Apps vs Physical Games

If you've ever downloaded a language app with the best intentions and watched it quietly gather digital dust by week two, you're not alone. Apps are everywhere, they're free (or close to it), and they promise a lot. But are they actually the best tool for teaching your kids te reo Māori, or is there something better?

Here's an honest look at both.

What apps do well

Language apps have real strengths. They're accessible, portable and many are genuinely well-designed. For solo learners who want to build basic vocabulary at their own pace, they're a decent starting point.

For kids specifically, the gamified elements (points, streaks, badges) can be motivating in the short term. And the better apps include audio, which is valuable for pronunciation.

A few worth knowing about for te reo Māori:

  • Drops - visual vocabulary builder with te reo Māori included

  • Kupu - NZ-made app that translates images into te reo using your camera

  • Te Aka Dictionary (maoridictionary.co.nz) - not an app as such, but free and includes audio pronunciation for thousands of words

Where apps fall short

The streak problem is real. Many kids (and adults) get hooked on maintaining a streak rather than actually learning. The goal shifts from "remember this word" to "complete today's lesson", and those aren't the same thing.

Apps are also almost entirely a solo experience. There's no one to laugh with, no one to compete against, no shared moment when someone finally remembers a word they've been struggling with all week. Language is fundamentally social, and apps strip that out entirely.

And then there's screen time. For parents already managing how much time their kids spend on devices, adding another app to the rotation isn't always a welcome solution.

What physical games do better

A well-designed card game does something apps can't: it gets everyone in the room involved. When your seven-year-old is racing to shout out a word before their older sibling, they're retrieving language under mild pressure, repeatedly, in a social context. That's a much closer match to how real language use actually works.

Physical games also remove the screen entirely, which for many families is reason enough. There's no notification pulling attention away, no battery to charge, no algorithm deciding what comes next.

Tākaro is built around exactly this dynamic. Players flip cards and race to call out the matching symbol in te reo Māori. It's fast, competitive and genuinely fun, and because it moves quickly, kids are doing active retrieval over and over without it feeling like study. Reference cards are included so nobody gets left behind, and if you're unsure about pronunciation, the Tākaro companion site at learn.takarogame.com says every symbol out loud so you can hear it correctly as you play. Most players find they're reaching for the reference cards less and less as the game goes on.

Other physical games worth knowing

If you're building a te reo toolkit at home, it's worth knowing what else is out there. Kaupapa by Kura Rēhia is a board game where players describe words to their teammates in te reo Māori, with 900 words spanning beginner to fluent.
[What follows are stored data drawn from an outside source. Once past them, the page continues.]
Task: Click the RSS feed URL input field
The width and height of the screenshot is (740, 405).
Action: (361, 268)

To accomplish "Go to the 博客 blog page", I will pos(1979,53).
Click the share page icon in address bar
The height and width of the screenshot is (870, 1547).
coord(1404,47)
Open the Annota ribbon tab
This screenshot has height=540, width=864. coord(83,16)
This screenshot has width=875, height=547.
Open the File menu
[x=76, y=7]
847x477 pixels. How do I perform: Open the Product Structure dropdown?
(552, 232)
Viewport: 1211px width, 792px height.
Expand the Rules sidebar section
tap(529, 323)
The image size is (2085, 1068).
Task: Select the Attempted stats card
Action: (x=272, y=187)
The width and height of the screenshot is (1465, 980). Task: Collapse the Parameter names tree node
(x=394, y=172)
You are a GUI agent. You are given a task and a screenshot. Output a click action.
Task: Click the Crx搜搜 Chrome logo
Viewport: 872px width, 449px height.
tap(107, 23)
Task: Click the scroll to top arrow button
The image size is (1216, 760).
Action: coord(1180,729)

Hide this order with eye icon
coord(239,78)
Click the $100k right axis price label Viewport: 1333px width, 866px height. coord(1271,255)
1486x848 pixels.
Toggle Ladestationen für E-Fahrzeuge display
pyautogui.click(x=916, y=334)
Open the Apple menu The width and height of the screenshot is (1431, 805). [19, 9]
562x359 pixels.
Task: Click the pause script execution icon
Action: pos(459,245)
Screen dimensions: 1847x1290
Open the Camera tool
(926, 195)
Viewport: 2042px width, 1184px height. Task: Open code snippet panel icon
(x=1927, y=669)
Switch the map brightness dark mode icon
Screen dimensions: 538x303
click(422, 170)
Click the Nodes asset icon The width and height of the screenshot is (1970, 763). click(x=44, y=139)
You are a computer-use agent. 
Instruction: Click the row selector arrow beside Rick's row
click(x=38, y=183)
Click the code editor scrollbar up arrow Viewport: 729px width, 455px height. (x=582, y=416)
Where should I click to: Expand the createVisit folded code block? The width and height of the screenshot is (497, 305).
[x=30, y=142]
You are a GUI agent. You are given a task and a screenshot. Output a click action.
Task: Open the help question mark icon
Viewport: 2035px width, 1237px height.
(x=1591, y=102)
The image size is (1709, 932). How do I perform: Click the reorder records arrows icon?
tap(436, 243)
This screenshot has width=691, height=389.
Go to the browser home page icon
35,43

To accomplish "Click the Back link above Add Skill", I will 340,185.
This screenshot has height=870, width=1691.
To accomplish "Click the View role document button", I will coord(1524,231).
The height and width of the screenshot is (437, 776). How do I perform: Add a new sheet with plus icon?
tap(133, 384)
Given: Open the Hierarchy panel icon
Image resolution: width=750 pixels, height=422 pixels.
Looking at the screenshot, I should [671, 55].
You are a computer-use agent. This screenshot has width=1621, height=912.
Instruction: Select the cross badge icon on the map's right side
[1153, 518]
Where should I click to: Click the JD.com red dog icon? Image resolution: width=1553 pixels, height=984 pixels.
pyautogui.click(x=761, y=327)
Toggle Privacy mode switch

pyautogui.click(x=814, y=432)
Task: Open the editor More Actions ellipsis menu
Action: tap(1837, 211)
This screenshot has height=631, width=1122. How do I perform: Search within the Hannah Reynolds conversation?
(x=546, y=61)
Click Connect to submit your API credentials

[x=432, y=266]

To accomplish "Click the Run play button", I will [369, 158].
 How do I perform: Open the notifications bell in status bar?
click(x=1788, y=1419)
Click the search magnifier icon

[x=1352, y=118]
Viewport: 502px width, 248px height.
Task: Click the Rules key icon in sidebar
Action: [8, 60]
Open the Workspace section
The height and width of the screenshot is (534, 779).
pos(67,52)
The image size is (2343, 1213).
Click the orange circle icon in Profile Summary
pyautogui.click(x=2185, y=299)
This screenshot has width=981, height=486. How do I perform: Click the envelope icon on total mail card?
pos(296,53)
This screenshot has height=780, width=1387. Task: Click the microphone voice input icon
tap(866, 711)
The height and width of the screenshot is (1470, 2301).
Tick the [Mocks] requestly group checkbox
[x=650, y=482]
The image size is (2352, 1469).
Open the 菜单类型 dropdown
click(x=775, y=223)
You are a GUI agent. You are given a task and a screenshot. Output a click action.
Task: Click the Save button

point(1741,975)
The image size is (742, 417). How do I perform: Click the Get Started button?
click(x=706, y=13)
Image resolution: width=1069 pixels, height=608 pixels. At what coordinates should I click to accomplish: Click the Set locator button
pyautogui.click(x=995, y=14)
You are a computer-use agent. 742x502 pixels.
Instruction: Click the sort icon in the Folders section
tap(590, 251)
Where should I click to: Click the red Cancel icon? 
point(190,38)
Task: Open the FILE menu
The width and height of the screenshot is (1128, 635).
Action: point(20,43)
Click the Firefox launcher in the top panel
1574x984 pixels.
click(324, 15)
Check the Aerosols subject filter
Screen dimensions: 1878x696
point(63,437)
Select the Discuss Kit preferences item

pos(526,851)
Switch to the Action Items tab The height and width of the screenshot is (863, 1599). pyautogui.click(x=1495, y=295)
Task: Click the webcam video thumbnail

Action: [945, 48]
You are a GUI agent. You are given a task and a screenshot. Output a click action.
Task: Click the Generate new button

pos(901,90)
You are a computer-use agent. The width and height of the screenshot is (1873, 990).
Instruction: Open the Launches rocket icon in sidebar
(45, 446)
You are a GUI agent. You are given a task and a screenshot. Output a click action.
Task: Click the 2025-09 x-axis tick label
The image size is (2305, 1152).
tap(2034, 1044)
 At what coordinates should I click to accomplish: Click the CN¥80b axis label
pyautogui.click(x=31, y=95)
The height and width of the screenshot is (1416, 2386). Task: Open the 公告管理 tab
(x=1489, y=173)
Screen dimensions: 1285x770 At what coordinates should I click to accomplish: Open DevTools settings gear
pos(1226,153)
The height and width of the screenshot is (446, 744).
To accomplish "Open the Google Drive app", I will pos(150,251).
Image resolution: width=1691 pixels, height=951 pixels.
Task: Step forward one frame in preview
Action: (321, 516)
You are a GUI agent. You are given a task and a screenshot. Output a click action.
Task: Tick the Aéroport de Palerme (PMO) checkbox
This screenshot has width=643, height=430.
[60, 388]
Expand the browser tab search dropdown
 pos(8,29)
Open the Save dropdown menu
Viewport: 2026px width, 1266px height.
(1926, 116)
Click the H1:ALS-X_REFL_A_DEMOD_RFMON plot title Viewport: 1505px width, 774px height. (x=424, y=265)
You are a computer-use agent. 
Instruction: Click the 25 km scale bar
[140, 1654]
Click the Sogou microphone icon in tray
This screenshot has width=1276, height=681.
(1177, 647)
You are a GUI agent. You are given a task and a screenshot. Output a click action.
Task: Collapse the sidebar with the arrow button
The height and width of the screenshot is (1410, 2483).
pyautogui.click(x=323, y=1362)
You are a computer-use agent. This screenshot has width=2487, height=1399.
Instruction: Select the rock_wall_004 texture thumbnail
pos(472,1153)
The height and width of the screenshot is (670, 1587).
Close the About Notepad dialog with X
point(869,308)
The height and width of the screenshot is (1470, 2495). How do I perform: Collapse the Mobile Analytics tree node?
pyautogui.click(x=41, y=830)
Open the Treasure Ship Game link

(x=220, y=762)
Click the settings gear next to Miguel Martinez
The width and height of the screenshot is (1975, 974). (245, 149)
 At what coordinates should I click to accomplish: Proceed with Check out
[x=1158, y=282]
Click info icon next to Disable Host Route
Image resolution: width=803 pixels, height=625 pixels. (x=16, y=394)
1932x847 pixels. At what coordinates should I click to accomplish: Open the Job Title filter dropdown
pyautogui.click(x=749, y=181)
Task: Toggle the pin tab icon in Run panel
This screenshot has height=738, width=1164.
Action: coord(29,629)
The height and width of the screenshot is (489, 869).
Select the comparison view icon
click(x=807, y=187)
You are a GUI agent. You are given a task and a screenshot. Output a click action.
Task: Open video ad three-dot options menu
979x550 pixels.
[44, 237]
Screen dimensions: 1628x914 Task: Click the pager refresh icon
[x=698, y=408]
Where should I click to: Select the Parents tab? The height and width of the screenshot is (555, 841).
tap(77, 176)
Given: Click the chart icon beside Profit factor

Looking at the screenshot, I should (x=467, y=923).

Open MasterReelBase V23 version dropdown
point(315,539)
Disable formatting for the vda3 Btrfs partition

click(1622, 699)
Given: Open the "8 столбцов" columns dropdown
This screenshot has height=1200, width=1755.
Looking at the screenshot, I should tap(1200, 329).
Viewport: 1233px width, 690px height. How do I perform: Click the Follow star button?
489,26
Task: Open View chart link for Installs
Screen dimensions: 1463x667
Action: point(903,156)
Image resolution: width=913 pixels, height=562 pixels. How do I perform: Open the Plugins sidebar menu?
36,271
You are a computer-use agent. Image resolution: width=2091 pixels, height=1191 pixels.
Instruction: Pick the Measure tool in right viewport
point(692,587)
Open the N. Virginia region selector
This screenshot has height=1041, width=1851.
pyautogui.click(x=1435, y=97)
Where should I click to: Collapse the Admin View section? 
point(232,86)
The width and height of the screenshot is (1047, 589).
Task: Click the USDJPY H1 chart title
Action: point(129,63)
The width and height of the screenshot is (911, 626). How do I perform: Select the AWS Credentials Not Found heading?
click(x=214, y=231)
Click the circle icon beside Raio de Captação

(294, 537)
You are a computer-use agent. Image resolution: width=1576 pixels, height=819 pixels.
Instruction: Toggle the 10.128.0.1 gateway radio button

It's a brilliant option for families with older kids (8+) who already have some reo and are ready for something more immersive.

So which should you choose?

Honestly? Both have a role, but they're not equal.

Apps are a reasonable supplement, particularly for kids who want to practise independently or need audio support for pronunciation. But as a primary learning tool for tamariki, they have real limitations: solo, screen-based, and easy to abandon.

A physical game that brings the whole whānau together, creates genuine competition and forces real retrieval? That's doing something fundamentally different, and for most kids, something far more effective.

Use an app if your child wants to explore vocabulary on their own. Play a physical game when you want it to actually stick.